Germline variants and phenotypic spectrum in a Canadian cohort of individuals with diffuse gastric cancer
CDH1 pathogenic variants (PV) cause the majority of inherited diffuse-gastric cancer (DGC), but have low detection rates and vary geographically. This study examines hereditary causes of DGC in patients from Ontario, Canada.
Eligible DGC cases at the Zane Cohen Centre (ZCC) underwent multi-gene panel or CDH1 single-site testing if they met 2015 International Gastric Cancer Linkage Consortium (IGCLC) criteria, isolated DGC <50 or family history suggestive of an inherited cancer syndrome. A secondary aim was to review all CDH1 families at the ZCC to assess cancer penetrance.

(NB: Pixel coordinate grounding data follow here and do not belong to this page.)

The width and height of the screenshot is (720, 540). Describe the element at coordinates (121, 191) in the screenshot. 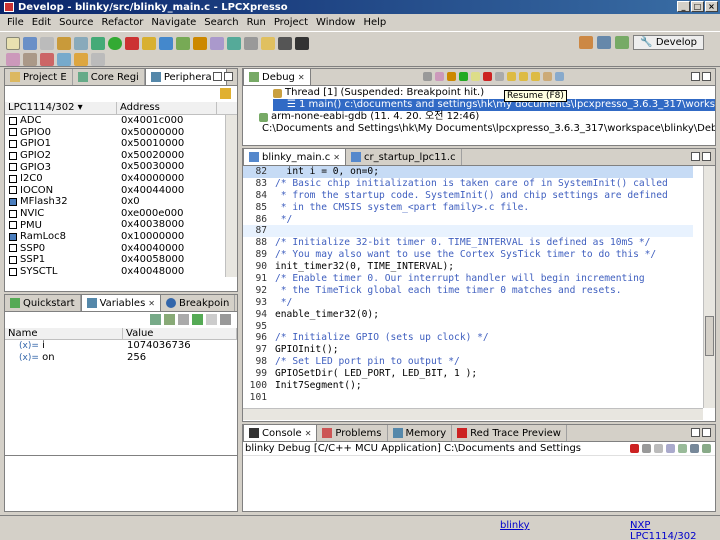

I see `list-item: IOCON 0x40044000` at that location. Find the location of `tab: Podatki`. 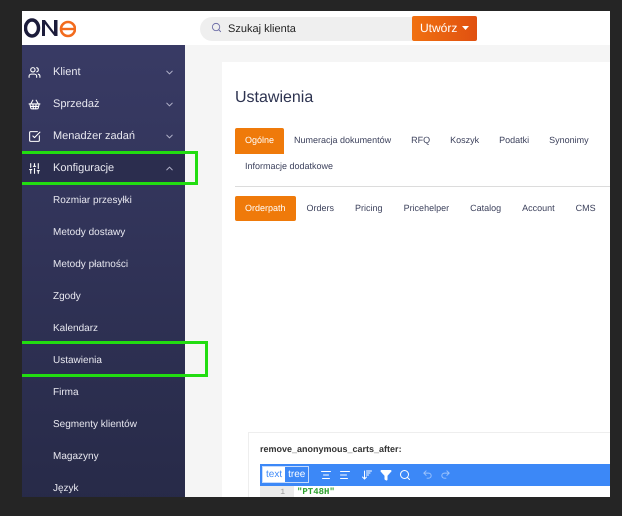

tab: Podatki is located at coordinates (514, 141).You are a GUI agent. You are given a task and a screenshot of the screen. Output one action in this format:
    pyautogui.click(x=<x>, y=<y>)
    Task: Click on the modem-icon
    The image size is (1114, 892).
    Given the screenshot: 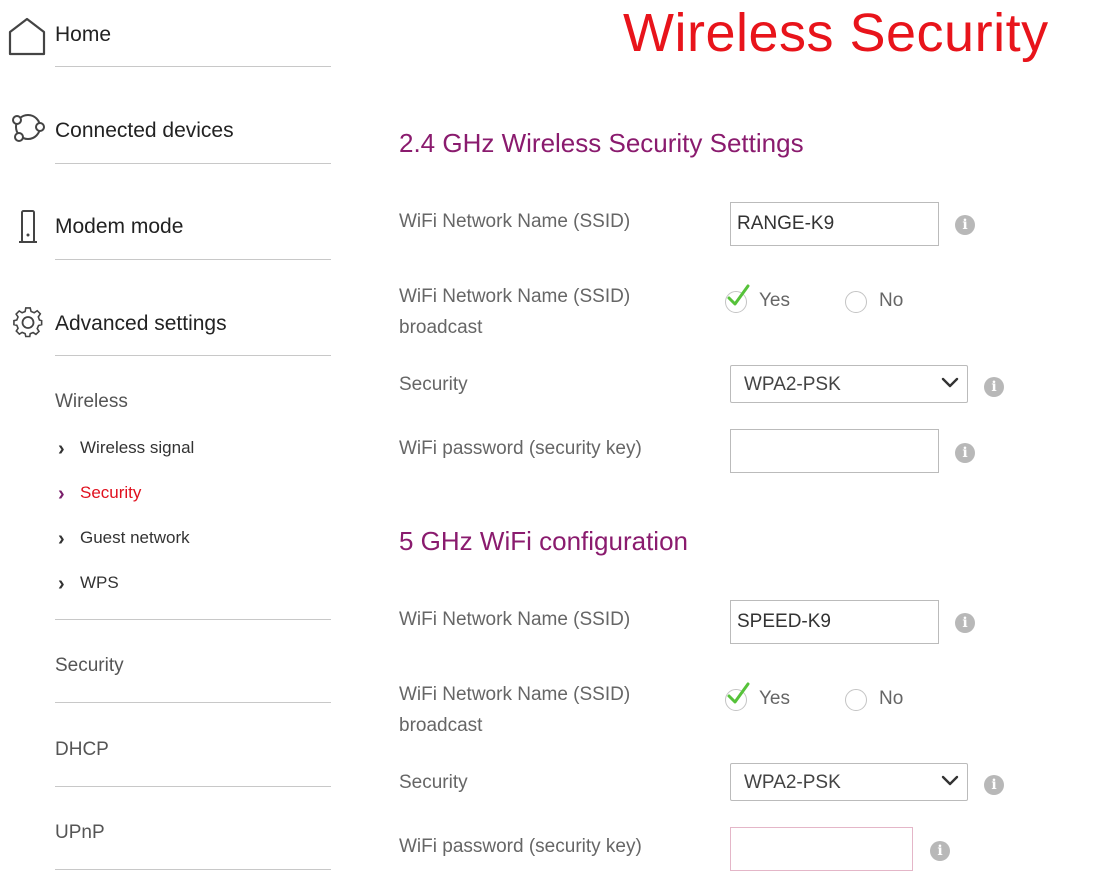 What is the action you would take?
    pyautogui.click(x=27, y=228)
    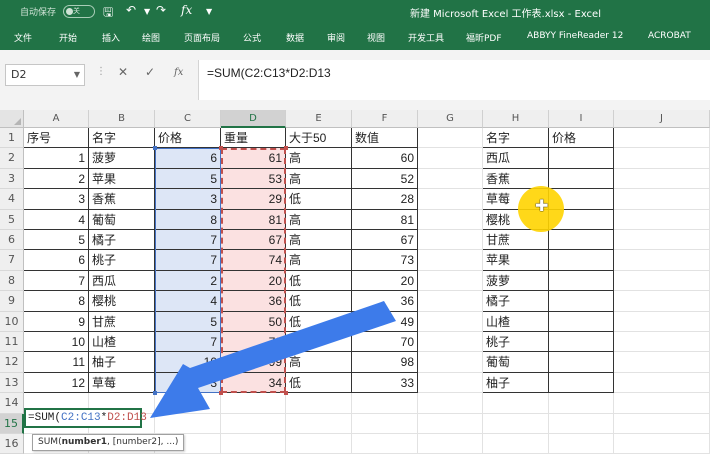  Describe the element at coordinates (516, 362) in the screenshot. I see `side-table-name-cell: 葡萄` at that location. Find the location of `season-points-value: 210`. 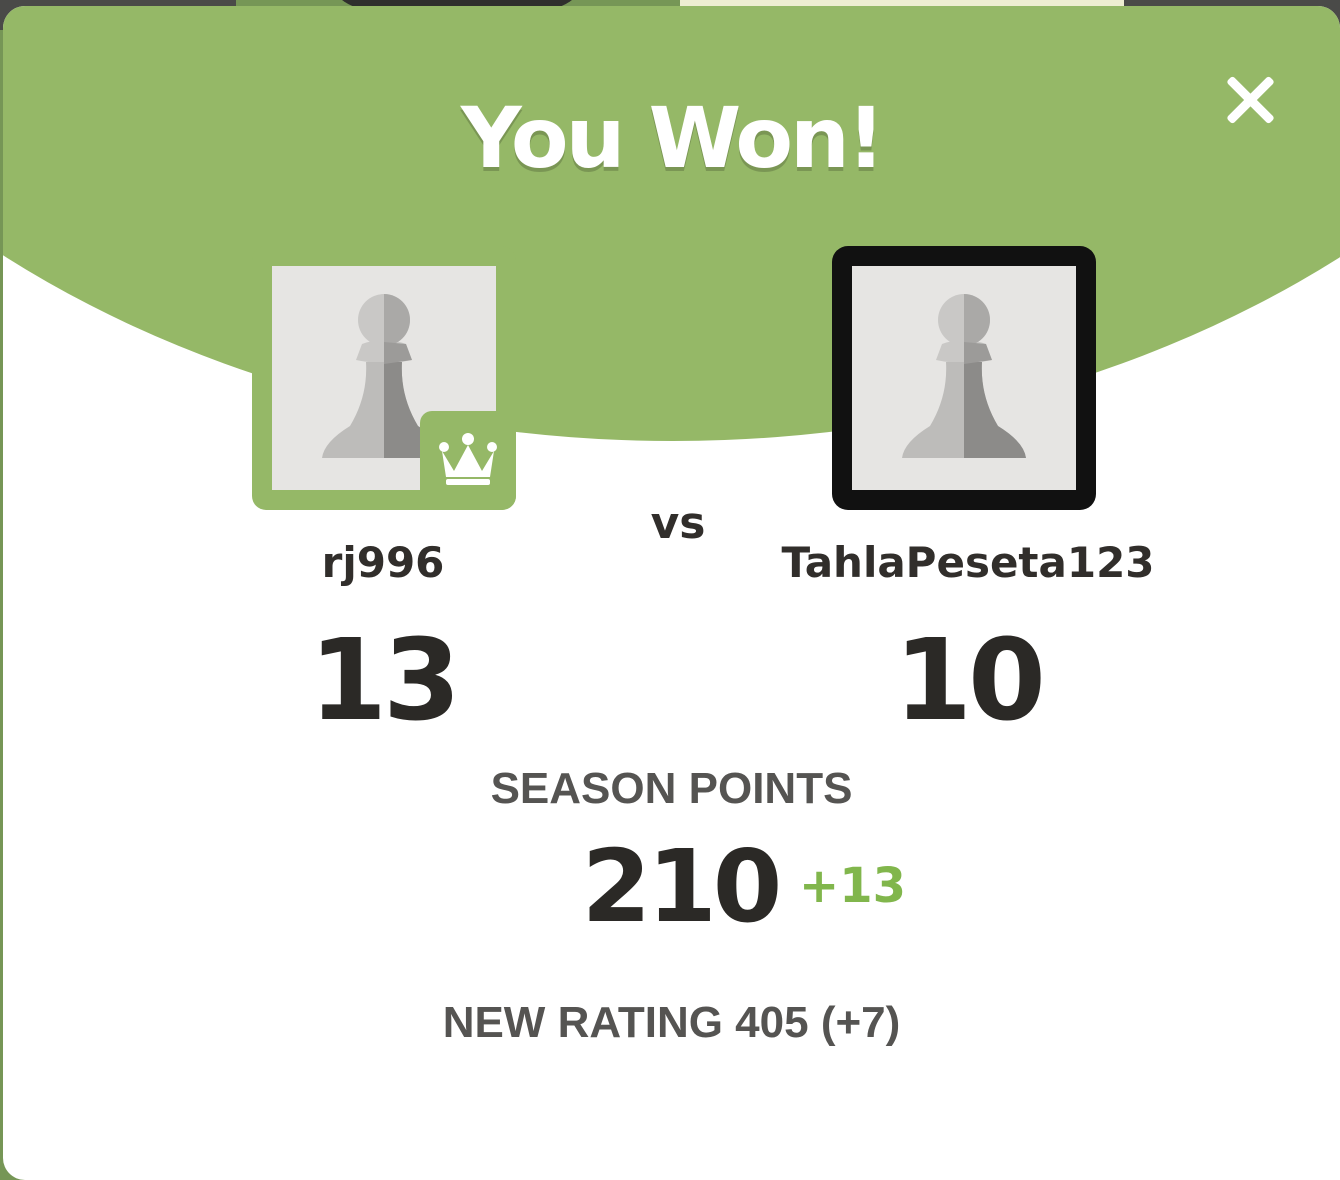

85 DGC patients underwent CDH1 (n=43) or multi-gene panel testing (n=42), and 15 (17.6%) PV or likely PV were identified. CDH1 detection rate was 9.4% (n=8/85), and 11% (n=7/65) using IGCLC criteria. No CDH1 PV identified in isolated DGC <40, but one PV identified in isolated DGC<50. Multi-gene panel from 42 individuals identified 9 PV (21.4%) including CDH1, STK11, ATM, BRCA2, MLH1 and MSH2. Review of 81 CDH1 carriers revealed that 10% had DGC (median age:48, range:38-59), 41% were unaffected (median age:53, range:26-89). Three families had lobular-breast cancer (LBC) only. Non-DGC/LBC malignancies included colorectal, gynecological, kidney/bladder, prostate, testicular and ductal breast.
Low detection rate of CDH1 in Ontario DGC patients. No CDH1 PV found in isolated DGC <40, but identified in isolated DGC<50. Multi-gene panels are recommended for all DGC under age 50, and those meeting the IGCLC criteria, given overlapping phenotype with other hereditary conditions. HDGC phenotype is evolving with a spectrum of non-DGC/LBC cancers.